Noch immer wurden den Plebejern die Rechte geschmälert; da erhoben sich zwei wackere Volkstribunen, Licinius und Sextius, und Kamillus war hochherzig genug, sie zu unterstützen. Der Senat erkannte endlich, daß es Zeit sei, dem Volke nachzugeben, und glücklich wurden die licinischen Anträge durchgebracht und zu Gesetzen erhoben:

1. Von den Schulden mußte ein Theil den Plebejern erlassen werden;

2. Bei den Ackervertheilungen durfte Keiner mehr als 500 Joch (480 Magdeburger Morgen) erhalten, und auch die Plebejer mußten dabei bedacht werden,

3. Von den beiden Konsuln sollte fortan einer aus den Plebejern genommen und von den Plebejern gewählt werden.

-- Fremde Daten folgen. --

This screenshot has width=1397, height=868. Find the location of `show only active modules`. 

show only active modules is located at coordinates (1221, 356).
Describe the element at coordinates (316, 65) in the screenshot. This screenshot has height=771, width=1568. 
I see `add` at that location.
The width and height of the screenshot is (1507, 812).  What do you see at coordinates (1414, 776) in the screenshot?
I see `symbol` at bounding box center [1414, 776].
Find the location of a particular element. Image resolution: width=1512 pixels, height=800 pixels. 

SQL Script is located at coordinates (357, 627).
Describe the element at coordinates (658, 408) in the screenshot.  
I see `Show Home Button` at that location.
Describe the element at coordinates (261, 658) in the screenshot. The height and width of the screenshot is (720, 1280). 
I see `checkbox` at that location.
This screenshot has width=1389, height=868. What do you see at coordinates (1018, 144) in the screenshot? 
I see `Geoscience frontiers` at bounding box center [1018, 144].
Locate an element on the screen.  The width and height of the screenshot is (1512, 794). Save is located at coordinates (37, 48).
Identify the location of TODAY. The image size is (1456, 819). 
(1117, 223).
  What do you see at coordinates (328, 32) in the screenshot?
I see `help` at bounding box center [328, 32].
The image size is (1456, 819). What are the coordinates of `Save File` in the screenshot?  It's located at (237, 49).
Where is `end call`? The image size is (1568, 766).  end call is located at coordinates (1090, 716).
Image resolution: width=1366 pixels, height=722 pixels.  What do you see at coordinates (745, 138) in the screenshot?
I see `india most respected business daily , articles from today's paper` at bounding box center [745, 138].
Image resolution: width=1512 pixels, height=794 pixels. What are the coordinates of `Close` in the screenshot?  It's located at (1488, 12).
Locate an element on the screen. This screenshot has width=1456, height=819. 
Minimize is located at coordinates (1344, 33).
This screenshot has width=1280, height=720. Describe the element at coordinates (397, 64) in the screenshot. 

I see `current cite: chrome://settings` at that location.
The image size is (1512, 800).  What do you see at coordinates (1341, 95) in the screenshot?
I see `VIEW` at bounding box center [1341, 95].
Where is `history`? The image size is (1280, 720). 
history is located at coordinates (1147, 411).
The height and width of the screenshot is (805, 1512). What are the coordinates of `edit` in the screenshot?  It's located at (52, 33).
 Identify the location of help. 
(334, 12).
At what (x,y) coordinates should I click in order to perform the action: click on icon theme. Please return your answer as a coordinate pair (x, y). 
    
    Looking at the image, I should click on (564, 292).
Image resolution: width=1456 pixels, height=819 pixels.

Als diese Gesetze angenommen waren, geschah es, wie Kamillus gelobt hatte; die Römer bauten der Eintracht (Konkordia) einen Tempel. Anderthalbhundert Jahre hatten bis jetzt die Plebejer unablässig gestrebt, ihren Theil an der Staatsgewalt zu erlangen; vieles Blut war um dieses Recht vergossen, viele Tribunen und Freunde des Volkes waren erschlagen, und auch von Außen hatten die Römer, weil sie uneins waren unter sich, großes Unglück erlitten und zuweilen an dem Abgrund des Verderbens gestanden. Jetzt aber, da im Innern Friede und Eintracht herrschte und die Rechte des Volkes gesichert waren, nahm die römische Republik mit jedem Jahre an Kraft zu; keiner verweigerte mehr Kriegsdienste, und das Volk hatte frische Lust, große Thaten zu vollbringen, weil es sein Vaterland liebte.